Bertozzi also shared how she and other researchers in her lab have had papers turned down from academic journals, an experience Monje also talked about.

“The first paper from my lab was published in Science,” Monje recalled. “It was rejected five times before it was published in Science – and from three different journals. It was a lot of failure until suddenly it wasn’t. You just gotta keep persevering.”

Bertozzi also talked about the importance of perseverance when she shared advice to undergraduates interested in pursuing a STEM subject.

Bertozzi brought up the tediousness of the large, introductory survey courses undergraduates are required to take. “Some of these classes are pretty challenging, stressful, and, OK, boring. There I said it,” she said, adding how sometimes it can turn students off and they “bail.”

“I would say don’t bail out. Your experience in these big, intro courses is very far removed from what life as a practicing scientist is actually like,” Bertozzi said.

Stanford faculty shared their successes and failures with 350 students in the fall quarter class, Big Ideas. (Image credit: LiPo Ching)

Unexpected directions

The life of a scholar can go in many directions and sometimes unexpected places, as other guest speakers in Abramitzky’s course demonstrated.

The physicist and Nobel laureate Steven Chu has had incredibly varied experiences, including spending time in Washington, D.C., where he was the United States secretary of energy from 2009 to 2013. His scientific expertise proved invaluable when he was tasked to lead the effort to help contain the BP oil spill in the Gulf of Mexico.

Chu shared how then-President Obama personally asked him to oversee the response to the disaster after learning how he suggested to BP that they use gamma rays to see where the leak was coming from.

Chu recalled how some in the industry initially scoffed at the idea.

“The people at BP laughed and said, ‘Oh, Chu, he’s from Lawrence Berkeley National Lab.
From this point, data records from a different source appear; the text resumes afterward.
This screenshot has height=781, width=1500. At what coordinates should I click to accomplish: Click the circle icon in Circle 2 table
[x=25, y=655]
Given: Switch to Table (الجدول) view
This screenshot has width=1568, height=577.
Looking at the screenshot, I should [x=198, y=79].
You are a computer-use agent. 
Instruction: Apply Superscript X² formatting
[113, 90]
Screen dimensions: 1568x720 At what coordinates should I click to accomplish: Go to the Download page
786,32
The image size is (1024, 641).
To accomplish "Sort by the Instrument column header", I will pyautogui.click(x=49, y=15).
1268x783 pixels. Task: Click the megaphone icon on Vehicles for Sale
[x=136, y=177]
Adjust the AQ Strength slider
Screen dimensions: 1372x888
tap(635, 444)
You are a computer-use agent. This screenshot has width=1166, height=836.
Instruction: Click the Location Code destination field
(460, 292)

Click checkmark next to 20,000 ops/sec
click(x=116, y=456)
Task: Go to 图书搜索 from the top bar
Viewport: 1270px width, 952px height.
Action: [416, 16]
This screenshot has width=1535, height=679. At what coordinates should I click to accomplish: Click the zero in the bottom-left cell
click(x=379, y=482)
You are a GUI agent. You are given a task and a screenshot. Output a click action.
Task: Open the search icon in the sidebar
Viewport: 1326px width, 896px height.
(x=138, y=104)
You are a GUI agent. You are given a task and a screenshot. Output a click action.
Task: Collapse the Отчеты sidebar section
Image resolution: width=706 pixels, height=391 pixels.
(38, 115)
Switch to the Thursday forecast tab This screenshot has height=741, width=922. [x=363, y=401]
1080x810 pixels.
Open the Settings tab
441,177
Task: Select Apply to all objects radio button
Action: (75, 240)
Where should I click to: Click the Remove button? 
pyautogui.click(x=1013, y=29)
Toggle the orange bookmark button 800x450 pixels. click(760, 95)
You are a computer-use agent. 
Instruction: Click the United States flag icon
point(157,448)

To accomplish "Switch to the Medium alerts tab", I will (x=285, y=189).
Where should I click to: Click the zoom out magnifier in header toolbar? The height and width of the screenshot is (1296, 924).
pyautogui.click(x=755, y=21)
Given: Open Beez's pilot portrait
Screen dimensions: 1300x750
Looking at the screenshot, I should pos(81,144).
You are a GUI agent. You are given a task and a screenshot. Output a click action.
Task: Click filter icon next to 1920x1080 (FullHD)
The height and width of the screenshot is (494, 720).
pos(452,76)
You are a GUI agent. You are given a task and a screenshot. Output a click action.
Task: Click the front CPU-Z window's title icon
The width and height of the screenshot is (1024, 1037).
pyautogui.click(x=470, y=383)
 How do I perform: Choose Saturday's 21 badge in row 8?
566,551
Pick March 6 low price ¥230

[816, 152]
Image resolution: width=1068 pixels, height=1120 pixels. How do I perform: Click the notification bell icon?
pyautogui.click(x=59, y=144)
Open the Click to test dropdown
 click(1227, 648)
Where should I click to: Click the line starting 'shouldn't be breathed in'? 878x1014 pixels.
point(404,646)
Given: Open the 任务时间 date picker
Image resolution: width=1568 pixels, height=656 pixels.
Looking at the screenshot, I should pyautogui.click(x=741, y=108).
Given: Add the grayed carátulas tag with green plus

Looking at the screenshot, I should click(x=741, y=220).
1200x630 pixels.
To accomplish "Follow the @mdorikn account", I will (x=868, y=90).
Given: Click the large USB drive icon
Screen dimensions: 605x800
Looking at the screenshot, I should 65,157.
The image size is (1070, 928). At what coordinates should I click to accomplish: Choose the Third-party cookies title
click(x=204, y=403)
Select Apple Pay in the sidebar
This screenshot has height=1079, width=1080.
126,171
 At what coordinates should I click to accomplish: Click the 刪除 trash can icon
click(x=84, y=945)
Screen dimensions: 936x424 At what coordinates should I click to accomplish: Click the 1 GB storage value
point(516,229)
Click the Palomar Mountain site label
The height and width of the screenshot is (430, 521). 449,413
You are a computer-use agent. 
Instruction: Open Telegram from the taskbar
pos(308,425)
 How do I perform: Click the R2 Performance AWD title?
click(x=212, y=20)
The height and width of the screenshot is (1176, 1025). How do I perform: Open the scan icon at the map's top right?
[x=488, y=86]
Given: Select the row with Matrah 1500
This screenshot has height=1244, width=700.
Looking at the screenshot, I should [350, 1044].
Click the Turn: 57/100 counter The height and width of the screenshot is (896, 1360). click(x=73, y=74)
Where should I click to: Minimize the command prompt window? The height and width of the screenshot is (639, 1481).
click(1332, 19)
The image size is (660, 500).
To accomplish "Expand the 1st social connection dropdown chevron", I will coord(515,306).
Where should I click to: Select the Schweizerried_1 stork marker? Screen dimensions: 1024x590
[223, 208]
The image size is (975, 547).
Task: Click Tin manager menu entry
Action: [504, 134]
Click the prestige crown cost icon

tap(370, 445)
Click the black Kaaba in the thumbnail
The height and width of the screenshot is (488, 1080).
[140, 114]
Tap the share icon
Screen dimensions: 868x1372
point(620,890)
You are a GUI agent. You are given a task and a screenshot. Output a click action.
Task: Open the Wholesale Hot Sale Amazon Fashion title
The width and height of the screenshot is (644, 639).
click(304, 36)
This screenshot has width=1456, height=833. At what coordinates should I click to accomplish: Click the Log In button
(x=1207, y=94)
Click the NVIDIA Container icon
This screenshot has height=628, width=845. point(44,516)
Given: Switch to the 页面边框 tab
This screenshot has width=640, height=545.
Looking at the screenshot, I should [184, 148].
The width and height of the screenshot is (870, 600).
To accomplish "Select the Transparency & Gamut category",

That’s where the Hulk was formed.’ ” (Hulk is a Marvel superhero who got his immense power after being irradiated with gamma rays.)

But Chu’s idea turned out to be right.

Chu then pulled together a small group of “out of the box” thinkers who together came up with a solution to contain what is now considered to be the petroleum industry’s largest offshore oil spill in history.

The importance of teamwork was something nearly all speakers emphasized as integral to their work.

It was also something that students came to fully appreciate.

“Nearly every presenter who delivered their ideas to the class touched on the improbability of the lone genius,” said engineering student Aaryan Harshith, ’27.

For Harshith, hearing these experiences has made him feel energized. He added: “I feel excited about my future at Stanford. I feel a sense of urgency to dash toward my dreams at full speed, while still remembering that great work is often the result of years, if not decades, of compounded effort. The course will also continue to remind me that if I believe that something needs to change in the world, I have the potential to make it happen.”

Conversations were recorded and are available to watch on the Big Ideas website.

ECON 3: Big Ideas: Conversations with Stanford’s Own Nobel Laureates & MacArthur “Genius” Fellows was also open to the Stanford community and members of the public.

Abramitzky is also the Stanford Federal Credit Union Professor of Economics.

Bertozzi is the Baker Family Director of Sarafan ChEM-H, the Anne T. and Robert M. Bass Professor in H&S, and professor, by courtesy, of chemical and systems biology and of radiology.

Chu is the William R. Kenan, Jr. Professor in H&S, and professor of molecular and cellular physiology, and of energy science and engineering.

Monje is the Milan Gambhir Professor of Pediatric Neuro-Oncology and professor, by courtesy, of neurosurgery, of pediatrics, of pathology, and of psychiatry and behavioral sciences.